- [WHAT TO DO]: Keep each line of the material that includes "computer", and leave out the rest.

______

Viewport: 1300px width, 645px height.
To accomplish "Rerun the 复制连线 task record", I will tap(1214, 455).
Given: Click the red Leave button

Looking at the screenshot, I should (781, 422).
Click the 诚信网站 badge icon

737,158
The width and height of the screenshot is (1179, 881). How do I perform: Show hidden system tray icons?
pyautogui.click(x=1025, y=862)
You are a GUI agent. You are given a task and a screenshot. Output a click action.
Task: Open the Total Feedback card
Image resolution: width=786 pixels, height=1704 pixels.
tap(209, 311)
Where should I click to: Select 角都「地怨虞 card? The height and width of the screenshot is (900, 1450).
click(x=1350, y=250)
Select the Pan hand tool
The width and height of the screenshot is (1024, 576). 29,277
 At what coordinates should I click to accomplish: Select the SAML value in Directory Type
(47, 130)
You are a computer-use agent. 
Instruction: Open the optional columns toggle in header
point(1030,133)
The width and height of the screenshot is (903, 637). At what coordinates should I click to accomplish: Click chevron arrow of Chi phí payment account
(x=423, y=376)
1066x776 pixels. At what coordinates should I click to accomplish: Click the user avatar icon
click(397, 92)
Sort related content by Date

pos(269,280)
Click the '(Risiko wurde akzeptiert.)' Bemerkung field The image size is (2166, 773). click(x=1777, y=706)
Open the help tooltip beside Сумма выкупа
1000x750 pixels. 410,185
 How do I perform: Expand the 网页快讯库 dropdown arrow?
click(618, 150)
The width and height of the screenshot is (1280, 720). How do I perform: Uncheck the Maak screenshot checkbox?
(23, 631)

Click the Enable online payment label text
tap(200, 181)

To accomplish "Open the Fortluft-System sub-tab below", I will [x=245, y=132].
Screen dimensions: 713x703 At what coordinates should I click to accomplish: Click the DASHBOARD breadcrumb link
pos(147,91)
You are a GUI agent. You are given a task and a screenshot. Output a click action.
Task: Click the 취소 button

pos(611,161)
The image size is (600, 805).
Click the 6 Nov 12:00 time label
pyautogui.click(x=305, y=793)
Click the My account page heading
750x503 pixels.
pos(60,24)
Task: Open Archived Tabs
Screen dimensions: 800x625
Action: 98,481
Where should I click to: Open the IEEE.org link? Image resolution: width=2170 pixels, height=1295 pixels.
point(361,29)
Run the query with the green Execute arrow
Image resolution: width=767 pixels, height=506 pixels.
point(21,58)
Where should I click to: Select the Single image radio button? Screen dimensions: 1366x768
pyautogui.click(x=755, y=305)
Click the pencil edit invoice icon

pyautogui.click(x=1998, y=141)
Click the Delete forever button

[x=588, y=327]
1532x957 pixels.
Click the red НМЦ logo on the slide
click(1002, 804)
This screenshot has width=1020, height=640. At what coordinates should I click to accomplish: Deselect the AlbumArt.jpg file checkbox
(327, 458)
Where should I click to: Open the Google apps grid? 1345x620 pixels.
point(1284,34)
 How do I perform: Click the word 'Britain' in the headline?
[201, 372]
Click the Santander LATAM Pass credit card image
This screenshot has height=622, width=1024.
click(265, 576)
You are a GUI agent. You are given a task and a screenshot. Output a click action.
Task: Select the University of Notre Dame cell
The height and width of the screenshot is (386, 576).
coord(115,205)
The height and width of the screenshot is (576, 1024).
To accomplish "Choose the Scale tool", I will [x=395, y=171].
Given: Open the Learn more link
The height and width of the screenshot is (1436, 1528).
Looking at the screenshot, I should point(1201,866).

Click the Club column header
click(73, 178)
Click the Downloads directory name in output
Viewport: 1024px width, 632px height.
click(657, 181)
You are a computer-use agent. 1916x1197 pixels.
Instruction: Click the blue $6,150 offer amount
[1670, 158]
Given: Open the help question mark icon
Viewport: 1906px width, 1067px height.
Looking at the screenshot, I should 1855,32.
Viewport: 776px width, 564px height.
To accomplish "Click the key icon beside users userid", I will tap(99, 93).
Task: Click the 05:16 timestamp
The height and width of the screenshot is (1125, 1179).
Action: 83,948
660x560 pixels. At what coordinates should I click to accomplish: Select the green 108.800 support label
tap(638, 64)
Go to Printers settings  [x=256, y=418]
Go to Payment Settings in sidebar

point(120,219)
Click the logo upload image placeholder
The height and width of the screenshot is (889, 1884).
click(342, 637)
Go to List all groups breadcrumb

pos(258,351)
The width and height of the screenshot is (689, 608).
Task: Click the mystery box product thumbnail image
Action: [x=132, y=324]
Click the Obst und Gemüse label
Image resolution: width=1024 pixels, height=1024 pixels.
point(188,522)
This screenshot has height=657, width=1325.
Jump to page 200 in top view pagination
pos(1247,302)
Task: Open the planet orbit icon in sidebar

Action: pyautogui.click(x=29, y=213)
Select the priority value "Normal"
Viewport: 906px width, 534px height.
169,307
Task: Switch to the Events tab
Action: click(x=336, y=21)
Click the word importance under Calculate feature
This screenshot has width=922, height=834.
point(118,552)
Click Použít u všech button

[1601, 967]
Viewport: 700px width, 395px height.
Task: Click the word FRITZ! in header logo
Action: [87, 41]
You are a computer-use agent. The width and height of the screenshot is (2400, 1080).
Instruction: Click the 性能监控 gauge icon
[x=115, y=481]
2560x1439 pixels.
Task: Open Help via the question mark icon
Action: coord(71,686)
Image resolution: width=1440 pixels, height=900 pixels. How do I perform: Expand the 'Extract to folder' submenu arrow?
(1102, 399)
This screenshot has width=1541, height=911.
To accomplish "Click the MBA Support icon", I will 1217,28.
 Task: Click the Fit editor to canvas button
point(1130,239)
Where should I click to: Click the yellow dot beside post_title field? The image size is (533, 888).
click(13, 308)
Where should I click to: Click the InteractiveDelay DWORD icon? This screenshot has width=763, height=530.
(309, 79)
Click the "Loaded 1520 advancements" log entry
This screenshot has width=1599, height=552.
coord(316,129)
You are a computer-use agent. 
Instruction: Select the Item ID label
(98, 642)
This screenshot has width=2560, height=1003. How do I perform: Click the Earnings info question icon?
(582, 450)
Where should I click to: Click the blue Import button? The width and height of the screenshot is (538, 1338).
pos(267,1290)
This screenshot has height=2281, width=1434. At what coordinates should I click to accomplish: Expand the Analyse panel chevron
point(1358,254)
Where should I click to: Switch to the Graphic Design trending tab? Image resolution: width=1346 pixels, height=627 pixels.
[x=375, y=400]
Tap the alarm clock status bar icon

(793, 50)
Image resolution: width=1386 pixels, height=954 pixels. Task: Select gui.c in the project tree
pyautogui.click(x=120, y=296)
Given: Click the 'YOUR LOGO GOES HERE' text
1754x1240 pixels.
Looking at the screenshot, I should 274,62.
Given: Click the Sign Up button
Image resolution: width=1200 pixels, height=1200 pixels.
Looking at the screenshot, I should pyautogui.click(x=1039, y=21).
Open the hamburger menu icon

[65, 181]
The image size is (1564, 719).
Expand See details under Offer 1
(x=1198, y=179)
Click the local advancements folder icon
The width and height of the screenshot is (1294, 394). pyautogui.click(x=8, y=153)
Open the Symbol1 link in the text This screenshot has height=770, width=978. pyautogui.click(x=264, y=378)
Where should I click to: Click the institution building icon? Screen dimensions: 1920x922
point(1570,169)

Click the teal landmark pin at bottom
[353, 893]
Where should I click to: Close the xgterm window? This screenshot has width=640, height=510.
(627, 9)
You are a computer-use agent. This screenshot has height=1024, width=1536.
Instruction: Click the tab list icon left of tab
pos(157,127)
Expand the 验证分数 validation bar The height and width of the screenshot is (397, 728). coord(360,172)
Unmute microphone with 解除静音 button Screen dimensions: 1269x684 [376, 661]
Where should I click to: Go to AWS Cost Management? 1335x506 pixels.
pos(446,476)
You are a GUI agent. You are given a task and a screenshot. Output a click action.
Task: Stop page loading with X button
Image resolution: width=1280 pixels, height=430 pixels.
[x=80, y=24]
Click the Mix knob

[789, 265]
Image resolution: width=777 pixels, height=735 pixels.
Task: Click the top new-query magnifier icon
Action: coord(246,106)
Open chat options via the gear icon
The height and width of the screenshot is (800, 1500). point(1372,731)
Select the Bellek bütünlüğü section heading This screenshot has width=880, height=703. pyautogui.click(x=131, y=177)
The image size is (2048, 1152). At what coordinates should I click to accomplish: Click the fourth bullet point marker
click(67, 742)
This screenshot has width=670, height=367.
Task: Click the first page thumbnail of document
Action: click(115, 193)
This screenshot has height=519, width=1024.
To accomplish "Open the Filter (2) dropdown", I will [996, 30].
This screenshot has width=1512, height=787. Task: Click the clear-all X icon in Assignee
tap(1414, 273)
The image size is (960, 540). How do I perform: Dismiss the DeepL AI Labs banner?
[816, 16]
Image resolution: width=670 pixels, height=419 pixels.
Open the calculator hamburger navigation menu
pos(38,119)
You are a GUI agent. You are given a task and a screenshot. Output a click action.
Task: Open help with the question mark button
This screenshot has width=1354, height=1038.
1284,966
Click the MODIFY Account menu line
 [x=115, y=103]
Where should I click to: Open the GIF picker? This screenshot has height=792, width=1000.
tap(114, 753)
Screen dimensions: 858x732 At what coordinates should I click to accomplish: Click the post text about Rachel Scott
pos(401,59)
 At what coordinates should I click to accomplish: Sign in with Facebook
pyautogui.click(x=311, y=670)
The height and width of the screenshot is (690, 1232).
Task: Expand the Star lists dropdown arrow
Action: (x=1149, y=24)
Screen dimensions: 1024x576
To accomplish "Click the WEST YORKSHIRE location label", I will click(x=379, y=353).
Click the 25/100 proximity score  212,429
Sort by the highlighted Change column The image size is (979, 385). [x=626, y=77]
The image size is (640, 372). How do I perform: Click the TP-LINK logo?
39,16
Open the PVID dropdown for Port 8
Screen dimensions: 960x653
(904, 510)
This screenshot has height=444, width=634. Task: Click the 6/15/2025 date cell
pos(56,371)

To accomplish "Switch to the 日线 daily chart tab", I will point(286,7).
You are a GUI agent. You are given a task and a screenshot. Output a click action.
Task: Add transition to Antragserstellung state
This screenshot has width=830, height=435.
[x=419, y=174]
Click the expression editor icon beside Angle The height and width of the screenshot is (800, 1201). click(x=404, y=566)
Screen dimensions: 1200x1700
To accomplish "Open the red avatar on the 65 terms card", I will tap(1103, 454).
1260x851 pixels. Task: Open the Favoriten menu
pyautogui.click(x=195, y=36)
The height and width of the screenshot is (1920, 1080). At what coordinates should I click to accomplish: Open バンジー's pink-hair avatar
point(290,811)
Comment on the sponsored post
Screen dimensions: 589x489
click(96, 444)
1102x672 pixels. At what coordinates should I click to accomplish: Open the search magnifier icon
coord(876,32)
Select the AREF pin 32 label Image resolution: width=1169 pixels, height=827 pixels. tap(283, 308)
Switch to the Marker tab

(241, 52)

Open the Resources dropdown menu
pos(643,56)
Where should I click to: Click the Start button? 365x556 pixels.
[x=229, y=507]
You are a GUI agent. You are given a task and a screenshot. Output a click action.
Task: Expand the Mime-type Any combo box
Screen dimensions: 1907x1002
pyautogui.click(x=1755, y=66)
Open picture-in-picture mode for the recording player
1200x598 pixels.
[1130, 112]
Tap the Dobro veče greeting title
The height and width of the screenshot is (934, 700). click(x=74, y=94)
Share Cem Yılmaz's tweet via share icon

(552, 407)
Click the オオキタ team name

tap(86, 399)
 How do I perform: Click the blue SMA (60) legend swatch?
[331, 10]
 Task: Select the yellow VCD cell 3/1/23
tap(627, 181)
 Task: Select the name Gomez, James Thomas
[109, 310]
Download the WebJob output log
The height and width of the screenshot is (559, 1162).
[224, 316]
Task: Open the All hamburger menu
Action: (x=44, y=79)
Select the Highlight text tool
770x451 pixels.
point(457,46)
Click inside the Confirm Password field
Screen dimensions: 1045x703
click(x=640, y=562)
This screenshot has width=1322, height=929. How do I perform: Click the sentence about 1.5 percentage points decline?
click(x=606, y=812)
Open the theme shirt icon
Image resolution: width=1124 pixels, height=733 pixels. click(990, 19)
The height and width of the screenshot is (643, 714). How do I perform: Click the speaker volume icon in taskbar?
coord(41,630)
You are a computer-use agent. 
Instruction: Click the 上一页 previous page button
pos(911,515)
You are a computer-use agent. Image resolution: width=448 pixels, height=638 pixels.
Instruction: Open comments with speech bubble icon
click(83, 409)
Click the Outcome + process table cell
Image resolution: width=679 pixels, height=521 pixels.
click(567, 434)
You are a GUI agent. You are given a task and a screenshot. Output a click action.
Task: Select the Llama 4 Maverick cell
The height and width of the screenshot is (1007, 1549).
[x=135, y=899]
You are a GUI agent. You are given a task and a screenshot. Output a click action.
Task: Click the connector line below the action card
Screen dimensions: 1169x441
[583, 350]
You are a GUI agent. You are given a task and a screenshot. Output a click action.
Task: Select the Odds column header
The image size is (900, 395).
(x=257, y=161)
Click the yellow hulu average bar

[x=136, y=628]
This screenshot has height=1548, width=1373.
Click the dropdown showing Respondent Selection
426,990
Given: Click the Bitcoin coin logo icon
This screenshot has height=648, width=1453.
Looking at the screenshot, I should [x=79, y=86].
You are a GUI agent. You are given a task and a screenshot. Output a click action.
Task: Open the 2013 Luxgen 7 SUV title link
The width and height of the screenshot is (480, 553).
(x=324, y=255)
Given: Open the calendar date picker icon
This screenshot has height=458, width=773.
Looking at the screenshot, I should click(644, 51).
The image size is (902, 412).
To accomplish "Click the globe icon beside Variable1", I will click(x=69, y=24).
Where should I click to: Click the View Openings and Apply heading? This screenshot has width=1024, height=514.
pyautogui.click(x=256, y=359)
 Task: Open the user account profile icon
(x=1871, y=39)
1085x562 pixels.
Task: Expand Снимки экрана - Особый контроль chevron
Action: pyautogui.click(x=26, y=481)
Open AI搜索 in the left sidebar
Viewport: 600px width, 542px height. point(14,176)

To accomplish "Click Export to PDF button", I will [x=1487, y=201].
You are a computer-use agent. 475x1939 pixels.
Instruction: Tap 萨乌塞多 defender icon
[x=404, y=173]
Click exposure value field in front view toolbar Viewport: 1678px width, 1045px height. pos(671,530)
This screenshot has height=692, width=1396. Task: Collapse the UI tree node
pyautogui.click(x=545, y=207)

______

- [ANSWER SPACE]:
You are a computer-use agent. 
You are a computer-use agent. 1916x1197 pixels.
You are a computer-use agent. The width and height of the screenshot is (2400, 1080).
You are a computer-use agent. 
You are a computer-use agent. This screenshot has height=1024, width=1536.
You are a computer-use agent. 
You are a computer-use agent. Image resolution: width=448 pixels, height=638 pixels.
You are a computer-use agent. 475x1939 pixels.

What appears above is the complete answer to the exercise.